--- REQUIREMENT ---
Answer with a single number: the count of lines below that hold "computer".

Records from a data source

Content starts

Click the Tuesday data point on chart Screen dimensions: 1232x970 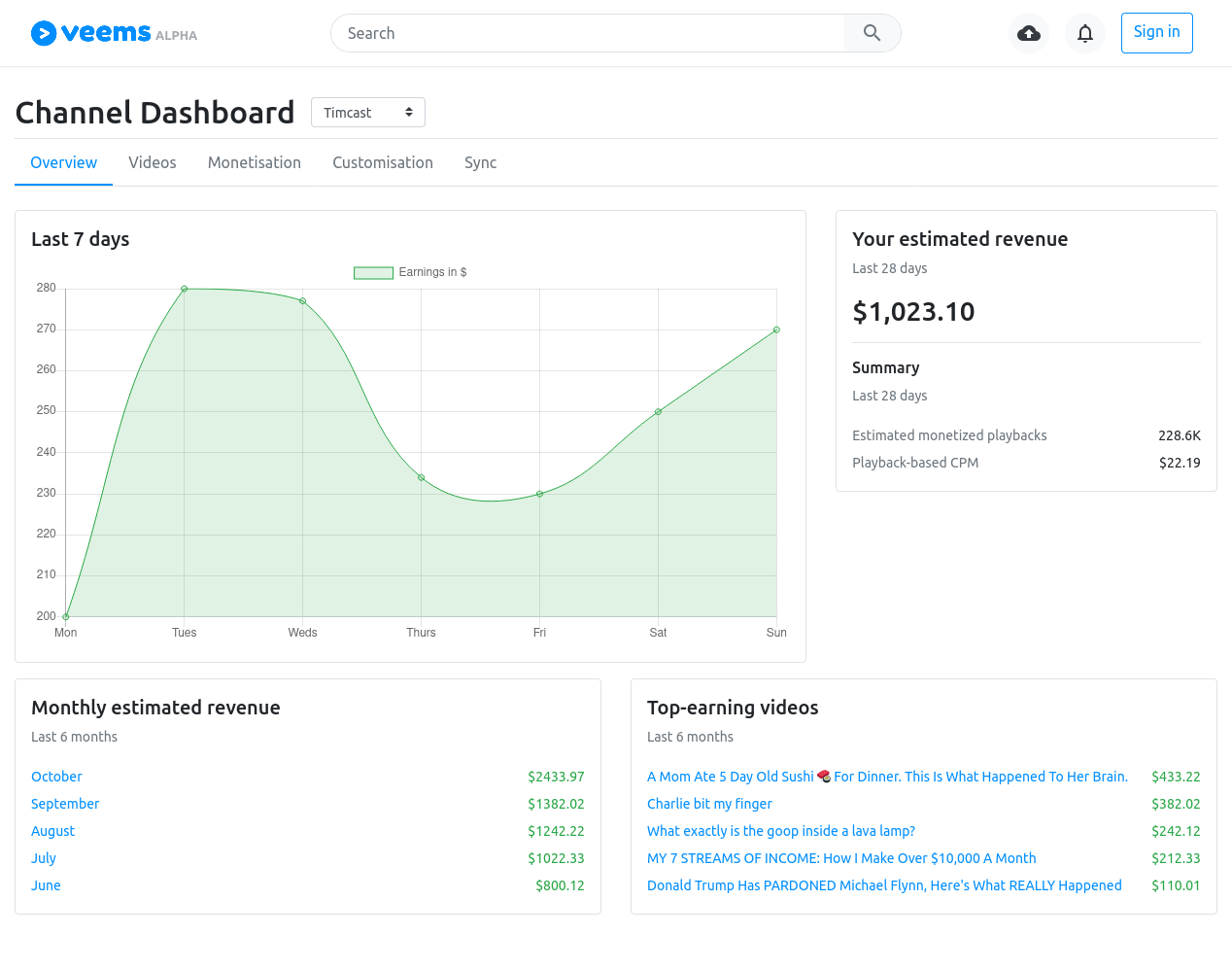tap(185, 289)
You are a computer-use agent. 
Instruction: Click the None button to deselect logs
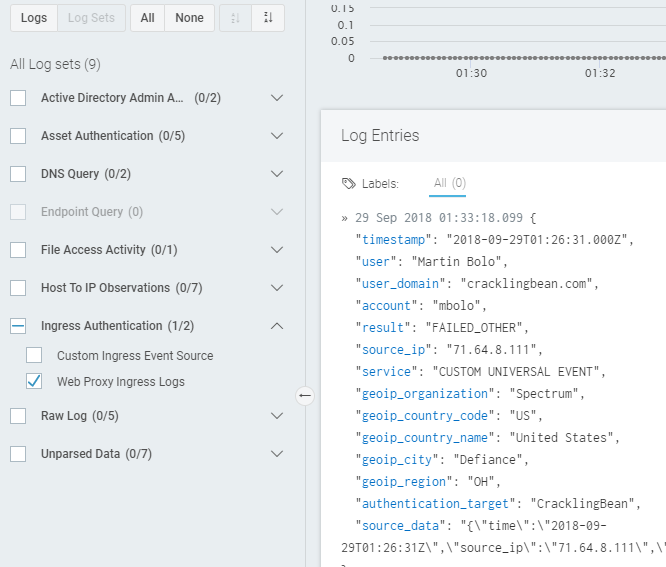click(189, 18)
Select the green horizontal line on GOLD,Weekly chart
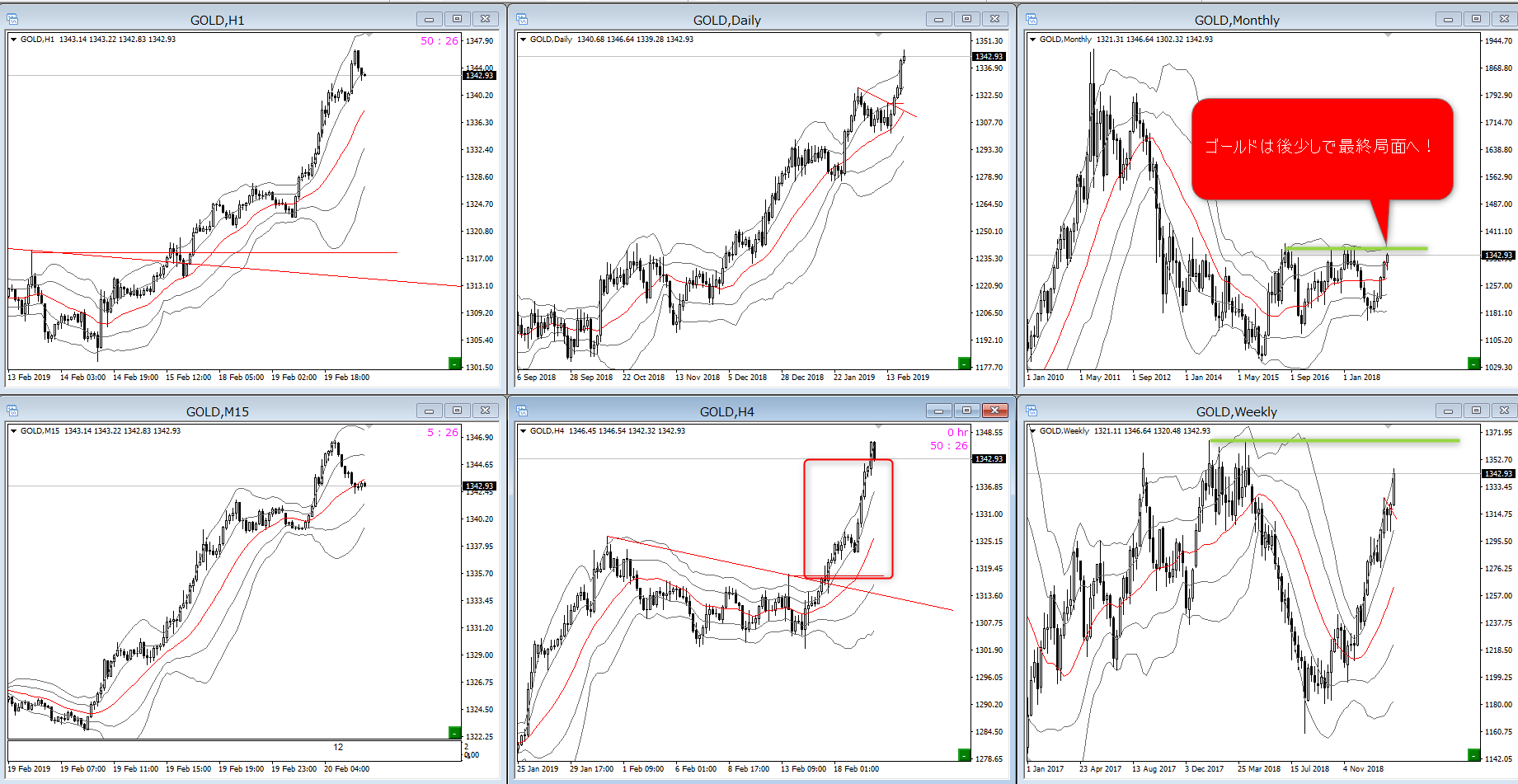The image size is (1518, 784). pyautogui.click(x=1336, y=441)

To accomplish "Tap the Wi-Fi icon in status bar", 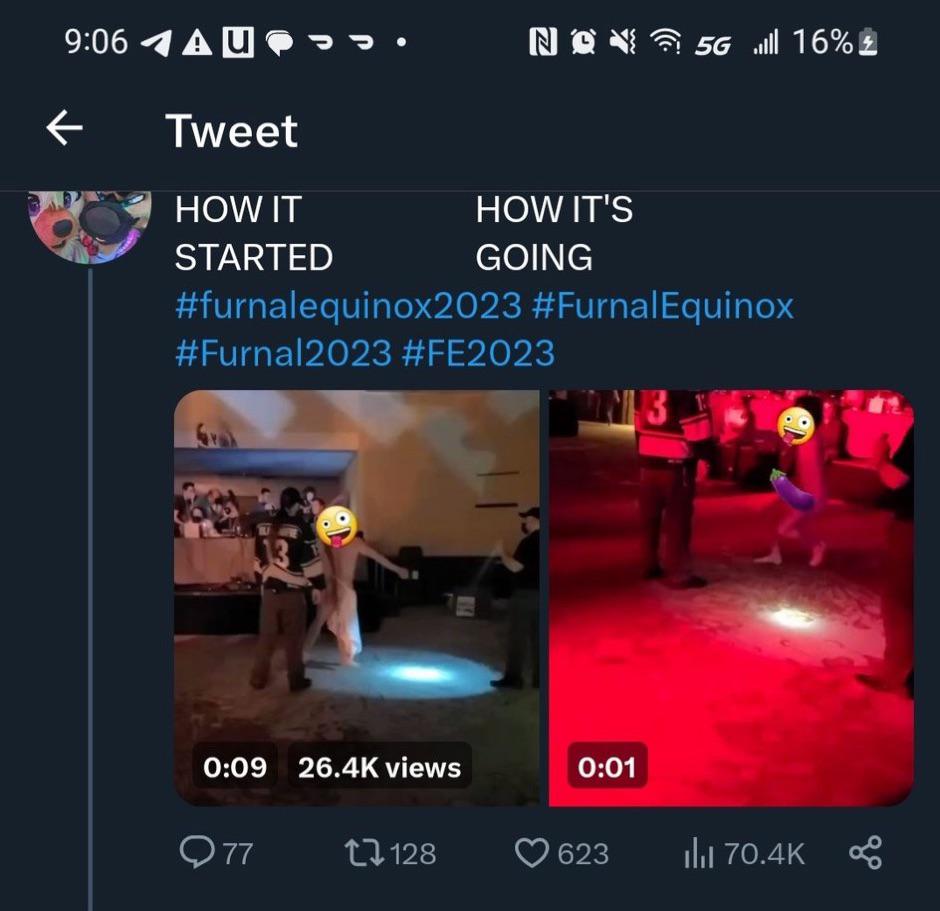I will [x=664, y=41].
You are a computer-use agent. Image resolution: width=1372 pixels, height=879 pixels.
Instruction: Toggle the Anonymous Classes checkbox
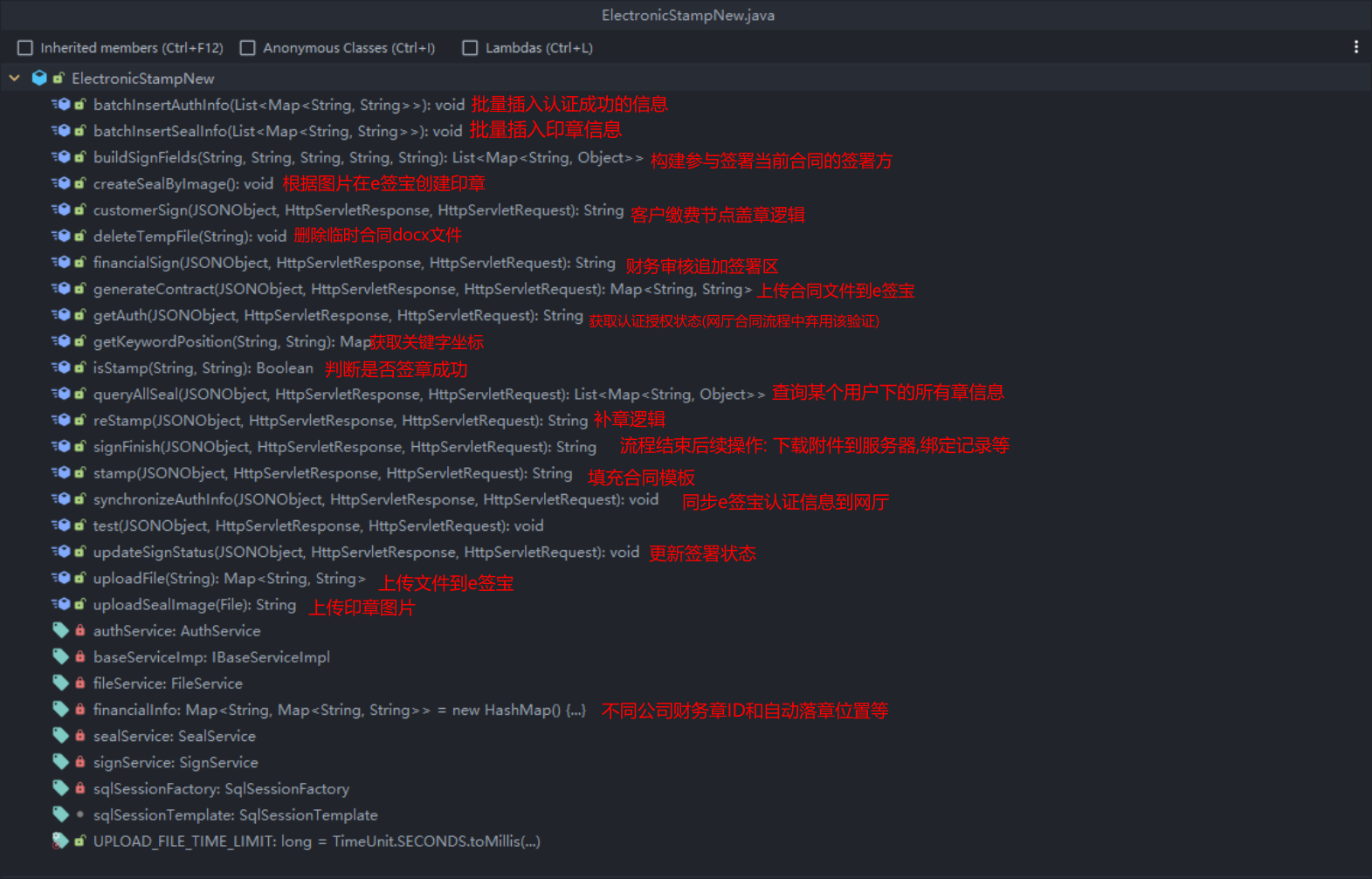pyautogui.click(x=248, y=48)
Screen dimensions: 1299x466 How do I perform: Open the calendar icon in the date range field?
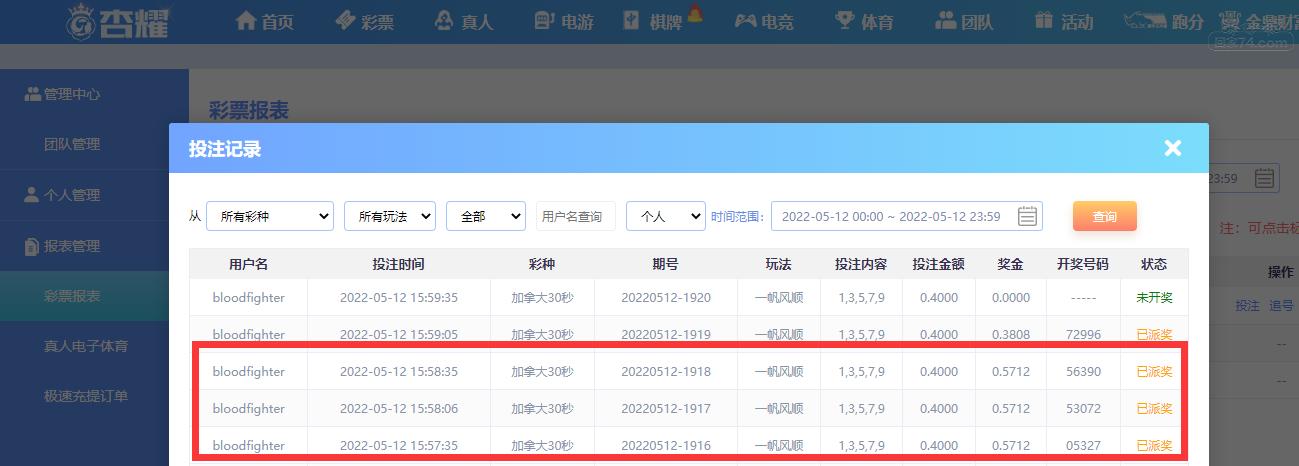point(1027,216)
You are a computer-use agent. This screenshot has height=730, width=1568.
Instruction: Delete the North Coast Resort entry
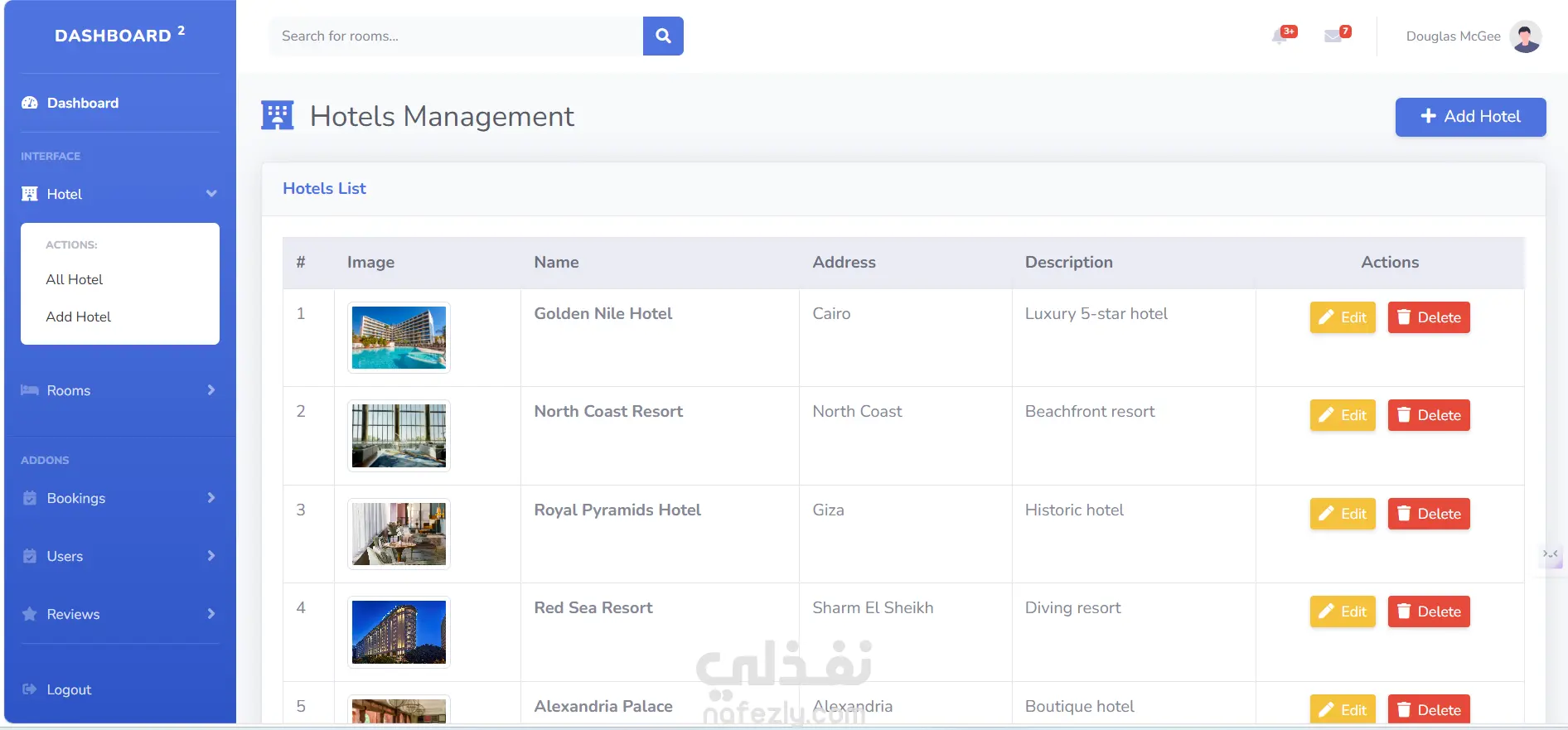tap(1429, 415)
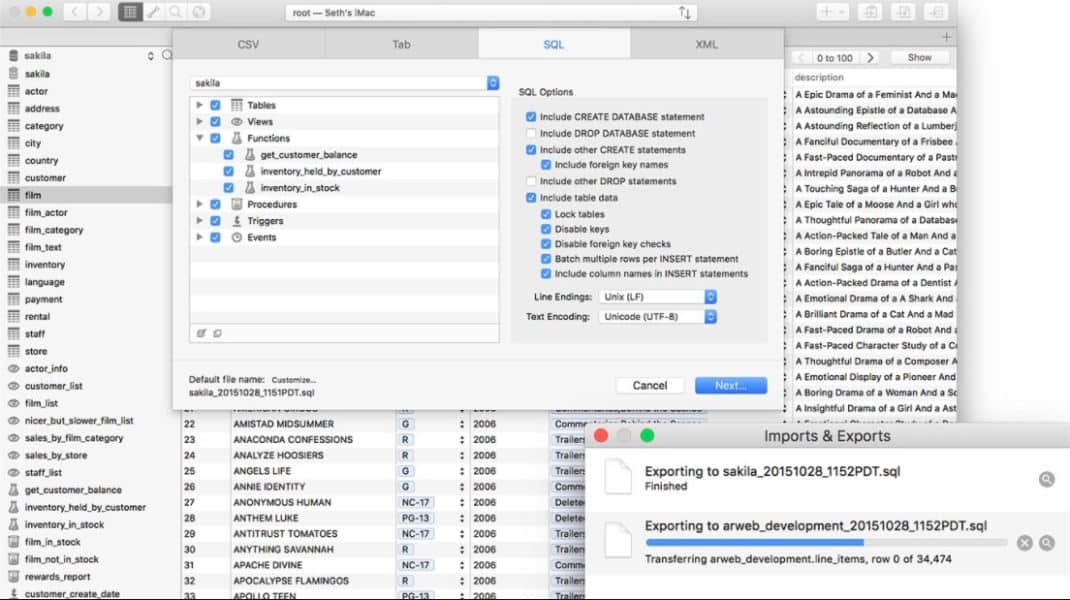
Task: Open the Text Encoding dropdown
Action: coord(658,317)
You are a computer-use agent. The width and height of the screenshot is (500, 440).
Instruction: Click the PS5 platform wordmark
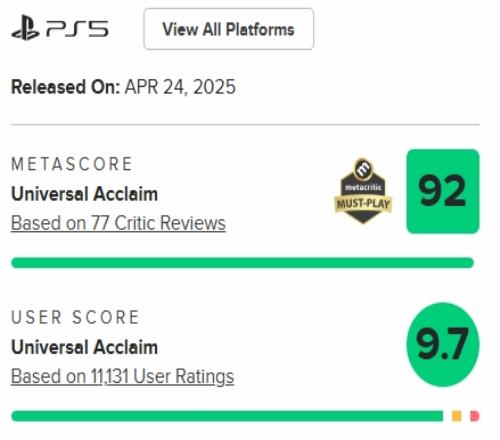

Content ends

--- WRITTEN SOLUTION ---
4